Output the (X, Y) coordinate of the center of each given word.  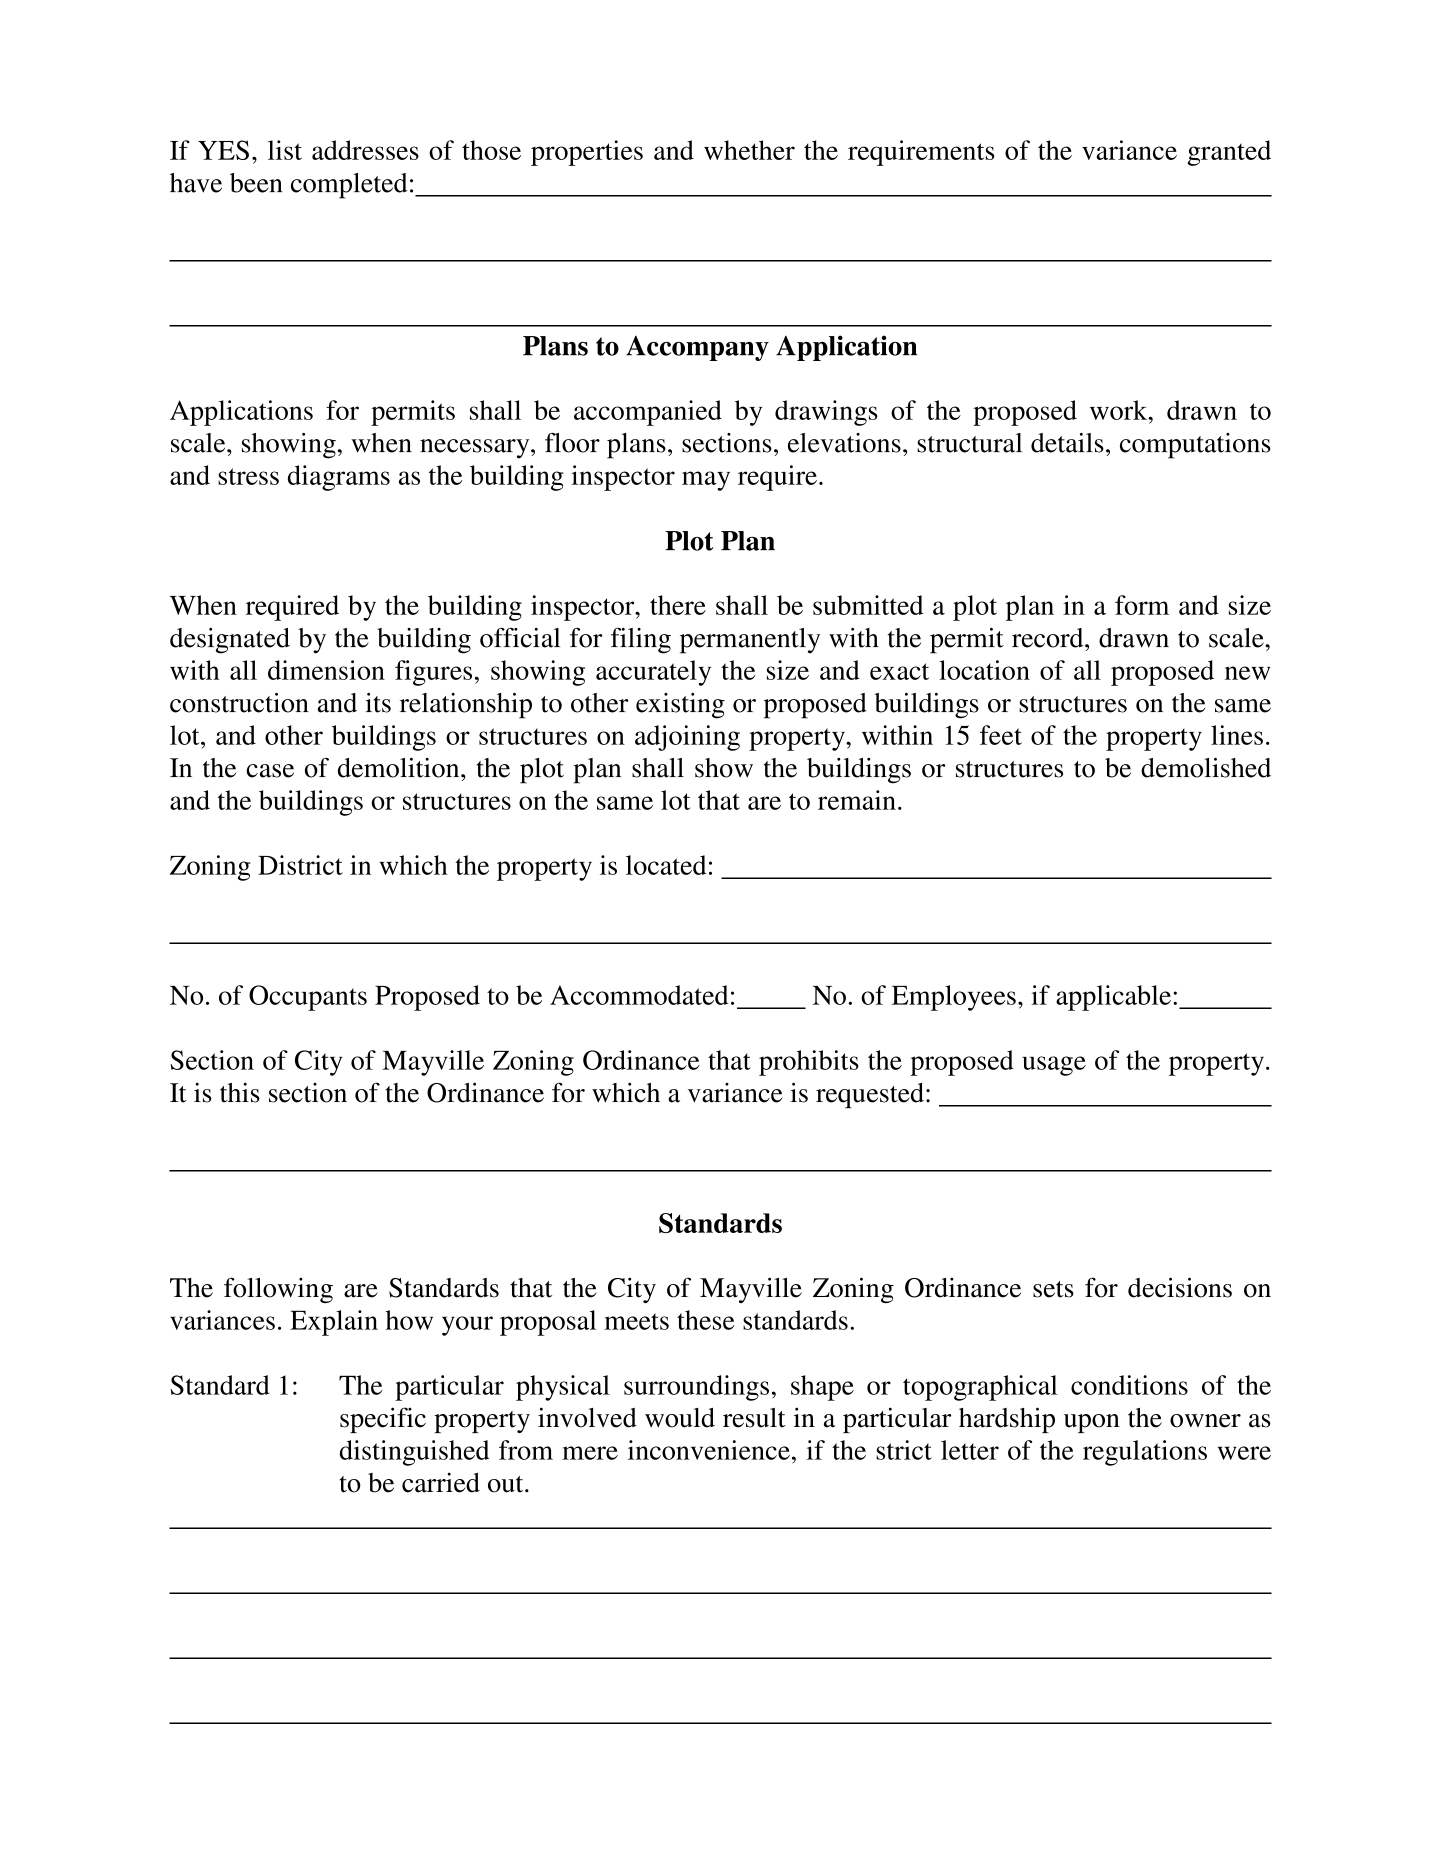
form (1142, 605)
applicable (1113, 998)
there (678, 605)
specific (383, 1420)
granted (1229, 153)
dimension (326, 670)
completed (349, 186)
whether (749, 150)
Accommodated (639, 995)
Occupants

→ **Aim of the exercise**:
Please copy the data word for word, starting at the line that contains "specific (383, 1420)" and continuing through the last line, both included.

→ **Correct output**:
specific (383, 1420)
granted (1229, 153)
dimension (326, 670)
completed (349, 186)
whether (749, 150)
Accommodated (639, 995)
Occupants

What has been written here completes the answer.